The keyring is in excellent condition and will have been made by Castles Unit Developments of Church Gate, Leicester Рthey were the only firm making these torpedo keyrings at that time.

Edward Dixon Abbott was originally a designer for Wolseley but joined coachbuilders Page & Hunt at Farnham in the 1920s.

When Page & Hunt’s business failed in 1929 Abbott took the business over under his own name.

Up until WW2 Abbotts had major contracts with Lagonda and also built Frazer Nash coachwork onto imported BMW chassis.

After WW2 they had production runs of coupes for Sunbeam Talbot and Healey as well as making special bodies for Jowett, Bentley & Lanchester.

In the late 1950s and early 1960s they had large orders from Ford Motor Co. for estate car versions of the Consul & Zephyr models.

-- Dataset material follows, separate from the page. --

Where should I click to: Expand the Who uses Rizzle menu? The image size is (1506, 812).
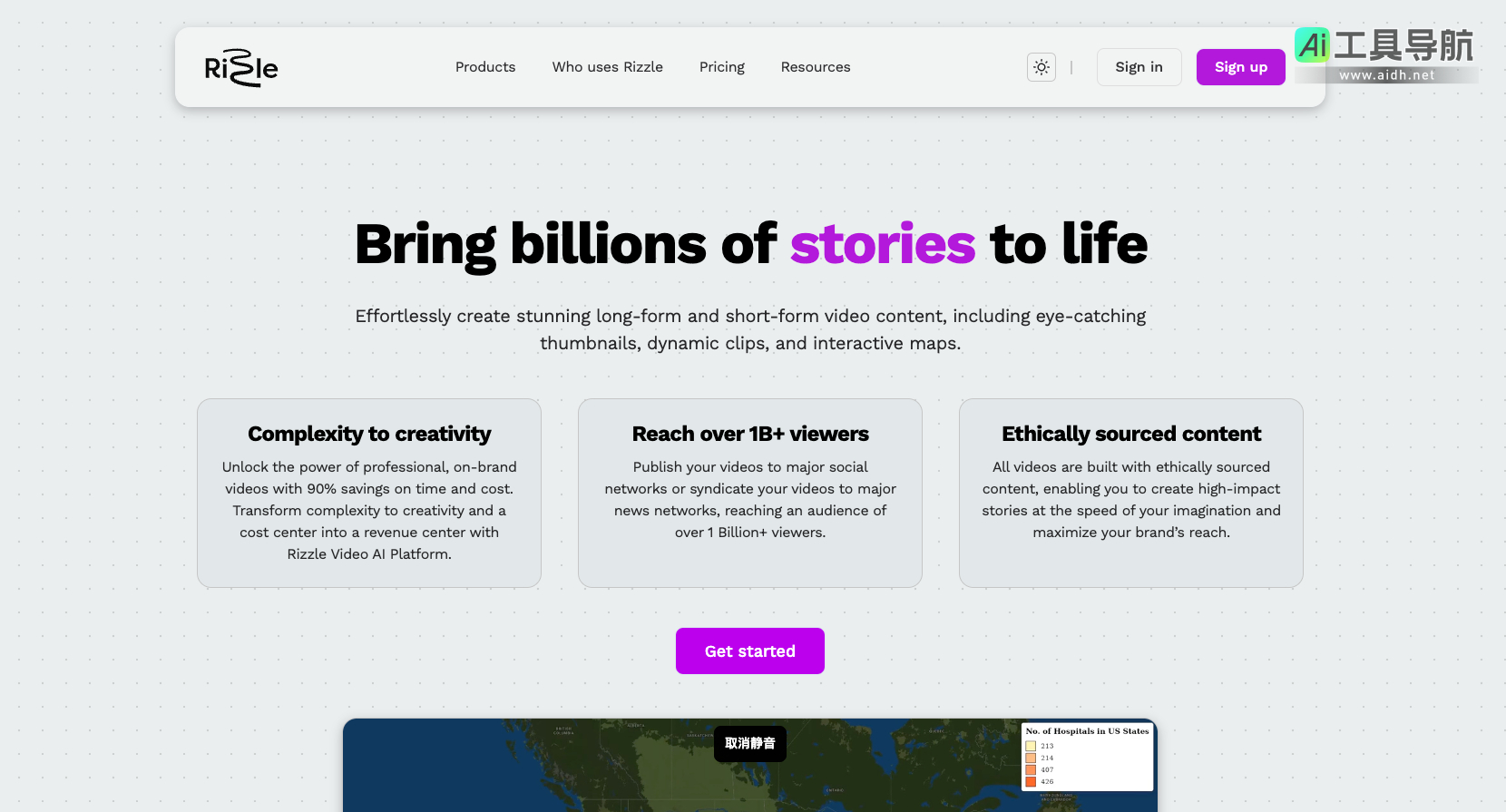(x=608, y=67)
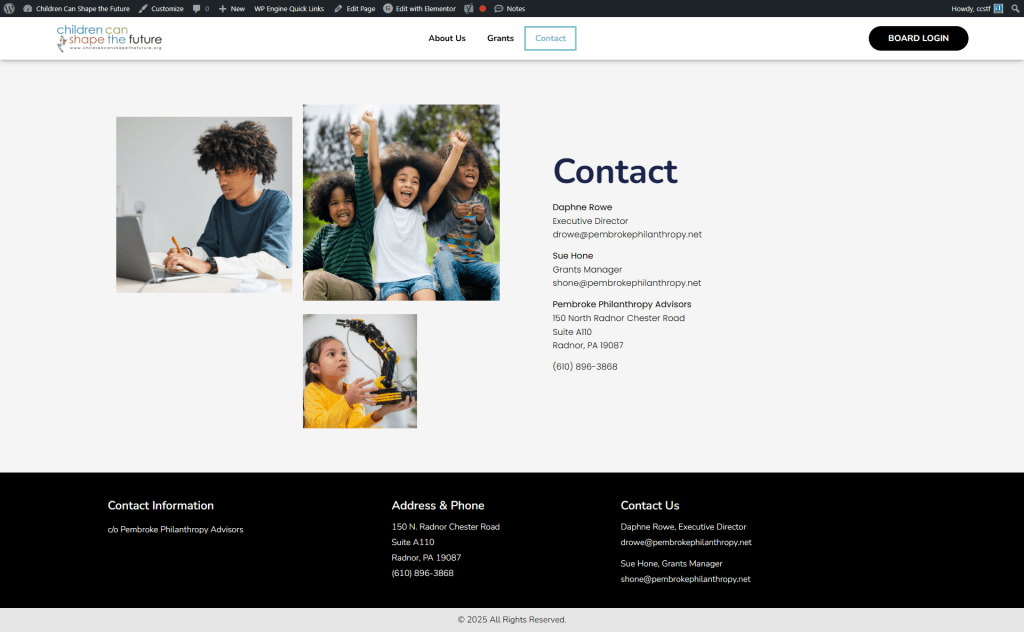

Coachbuilding declined through the 1960s with manufacturers standardising on models and not offering bespoke coachwork anymore.

Sadly Abbotts finally closed in 1972 and are best remembered for the their Bentley coupes.

The keyring in the photos is the actual one which you will receive.

When it has been sold this listing will cancel and we very much doubt if we will ever see one again – a sad little memento of a once great British craft business.